┌──

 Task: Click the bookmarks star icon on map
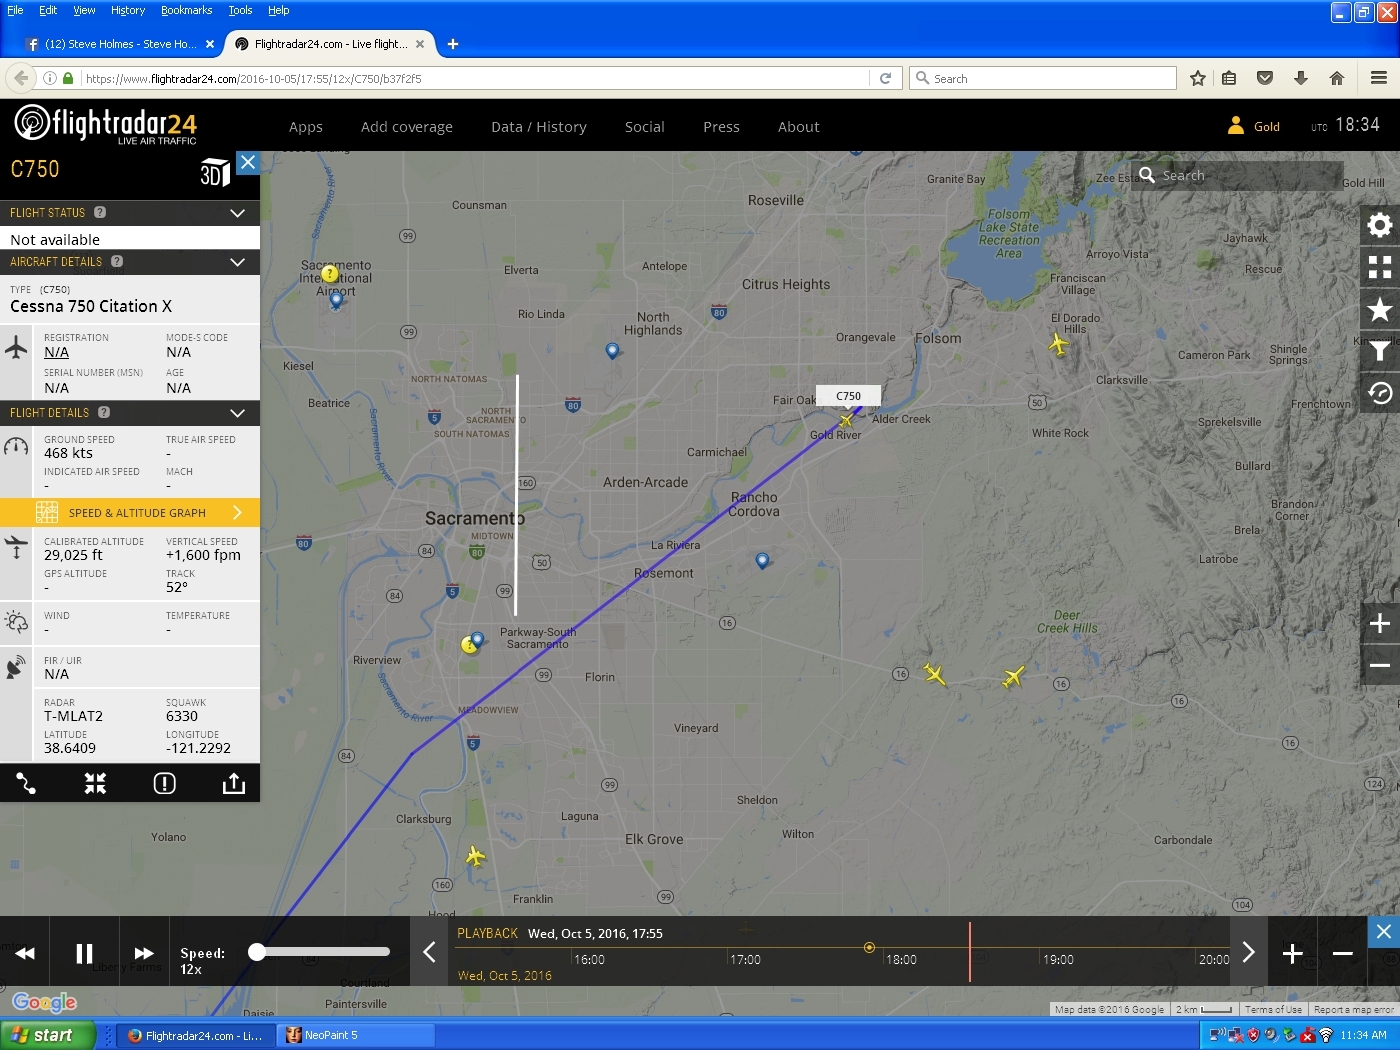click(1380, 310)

└──
┌──

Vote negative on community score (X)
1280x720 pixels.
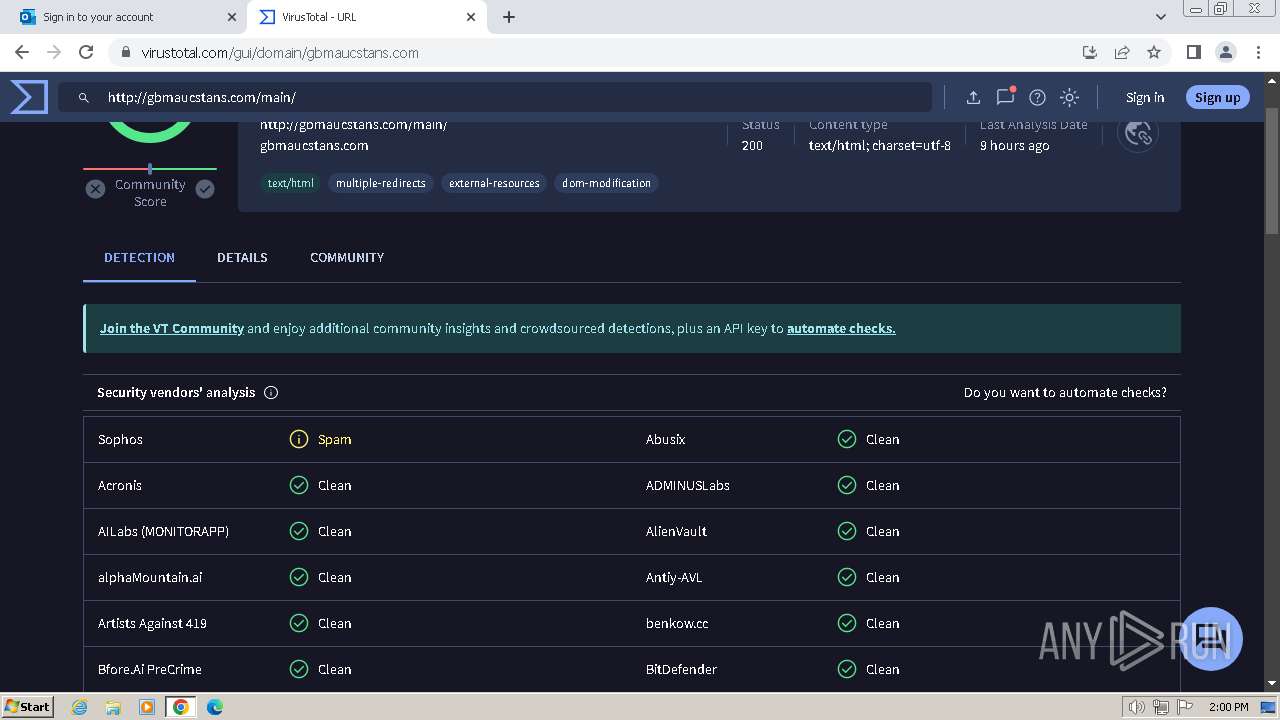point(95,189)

└──

Reproduce without changes the lines from the line containing "Vote negative on community score (X)" to the line containing "point(95,189)", including both of those lines. Leave the pictures out of your answer.

**Completed task:**
Vote negative on community score (X)
1280x720 pixels.
point(95,189)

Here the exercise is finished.